This panel discusses the opportunities and challenges that can emerge when the interview is designed and conducted by service user/peer researchers as a method for accessing the views of marginalised groups and individuals through building trust and sharing power in the interview situation.
This panel will discuss the opportunities that can emerge when the interview is designed and conducted by peer researchers to access the views of groups and individuals who are 'hard to reach/seldom heard'. The panel members will provide examples from their published and ongoing research where academic and peer/service user researchers have effectively engaged respondents in meaningful two-way exchanges in which trust was built in interview situations. In these contexts the respondents, based on past negative experiences of 'involvement' and 'consultation fatigue', may have been both highly suspicious and sceptical towards participation.

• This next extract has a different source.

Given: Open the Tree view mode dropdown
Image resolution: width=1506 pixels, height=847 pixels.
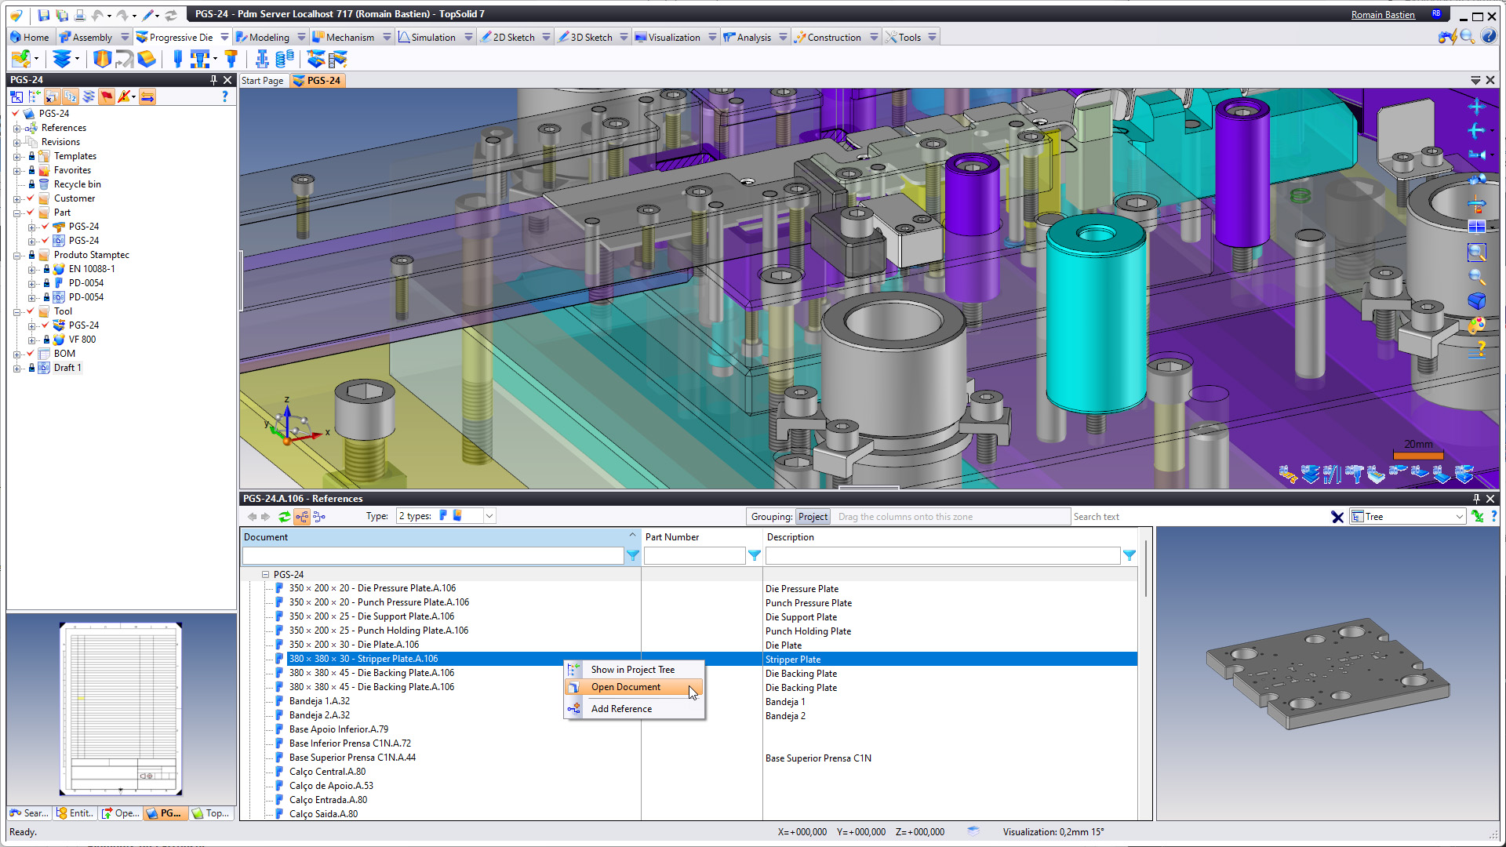Looking at the screenshot, I should point(1459,517).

Panel presentations will consider whether, by genuinely attempting to deal with imbalances of power and control in the interview situation, researchers have greater opportunities to access better quality information through learning from the interview techniques employed by service user/peer researchers as collaborators in such endeavours. Evidence could be presented to show how effective the peer or user interview is as a means for both gaining the trust of respondents and for ensuring that the research findings and recommendations have subsequent meaningful impact. Furthermore the challenges involved in endowing peer researchers with the appropriate skills to interview and the accompanying advantages and disadvantages will be discussed. An important element of the latter will involve discussion about how involvement in interviewing can in turn develop the capacity of the peer researcher for involvement in future research activity.